-- Opening Marker --

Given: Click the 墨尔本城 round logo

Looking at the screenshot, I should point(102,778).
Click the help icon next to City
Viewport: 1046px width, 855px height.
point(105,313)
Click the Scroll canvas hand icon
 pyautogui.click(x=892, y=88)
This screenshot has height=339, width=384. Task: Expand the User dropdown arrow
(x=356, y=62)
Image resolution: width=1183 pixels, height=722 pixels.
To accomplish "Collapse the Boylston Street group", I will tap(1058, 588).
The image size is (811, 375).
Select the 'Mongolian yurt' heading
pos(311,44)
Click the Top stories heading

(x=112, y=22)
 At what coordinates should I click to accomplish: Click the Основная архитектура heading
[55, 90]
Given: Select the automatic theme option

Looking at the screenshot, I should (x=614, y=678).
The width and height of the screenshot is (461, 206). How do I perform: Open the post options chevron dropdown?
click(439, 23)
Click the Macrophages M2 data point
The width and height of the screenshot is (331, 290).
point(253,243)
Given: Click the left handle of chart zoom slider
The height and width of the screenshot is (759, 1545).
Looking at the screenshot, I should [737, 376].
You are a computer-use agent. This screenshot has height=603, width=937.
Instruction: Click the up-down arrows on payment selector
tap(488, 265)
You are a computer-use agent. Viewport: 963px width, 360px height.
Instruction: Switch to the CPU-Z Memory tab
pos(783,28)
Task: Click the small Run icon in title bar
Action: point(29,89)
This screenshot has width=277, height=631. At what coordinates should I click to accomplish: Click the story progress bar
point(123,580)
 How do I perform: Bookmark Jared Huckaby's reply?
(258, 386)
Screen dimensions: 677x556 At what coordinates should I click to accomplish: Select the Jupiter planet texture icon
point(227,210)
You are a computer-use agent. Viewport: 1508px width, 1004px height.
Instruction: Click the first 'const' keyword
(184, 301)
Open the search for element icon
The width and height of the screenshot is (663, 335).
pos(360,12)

-- Closing Marker --

◆ PROBLEM STATEMENT: Extract, word for word, each line of the listing above.

◆ TASK RESPONSE:
Given: Click the 墨尔本城 round logo

Looking at the screenshot, I should point(102,778).
Click the help icon next to City
Viewport: 1046px width, 855px height.
point(105,313)
Click the Scroll canvas hand icon
 pyautogui.click(x=892, y=88)
This screenshot has height=339, width=384. Task: Expand the User dropdown arrow
(x=356, y=62)
Image resolution: width=1183 pixels, height=722 pixels.
To accomplish "Collapse the Boylston Street group", I will tap(1058, 588).
The image size is (811, 375).
Select the 'Mongolian yurt' heading
pos(311,44)
Click the Top stories heading

(x=112, y=22)
 At what coordinates should I click to accomplish: Click the Основная архитектура heading
[55, 90]
Given: Select the automatic theme option

Looking at the screenshot, I should (x=614, y=678).
The width and height of the screenshot is (461, 206). How do I perform: Open the post options chevron dropdown?
click(439, 23)
Click the Macrophages M2 data point
The width and height of the screenshot is (331, 290).
point(253,243)
Given: Click the left handle of chart zoom slider
The height and width of the screenshot is (759, 1545).
Looking at the screenshot, I should [737, 376].
You are a computer-use agent. This screenshot has height=603, width=937.
Instruction: Click the up-down arrows on payment selector
tap(488, 265)
You are a computer-use agent. Viewport: 963px width, 360px height.
Instruction: Switch to the CPU-Z Memory tab
pos(783,28)
Task: Click the small Run icon in title bar
Action: point(29,89)
This screenshot has width=277, height=631. At what coordinates should I click to accomplish: Click the story progress bar
point(123,580)
 How do I perform: Bookmark Jared Huckaby's reply?
(258, 386)
Screen dimensions: 677x556 At what coordinates should I click to accomplish: Select the Jupiter planet texture icon
point(227,210)
You are a computer-use agent. Viewport: 1508px width, 1004px height.
Instruction: Click the first 'const' keyword
(184, 301)
Open the search for element icon
The width and height of the screenshot is (663, 335).
pos(360,12)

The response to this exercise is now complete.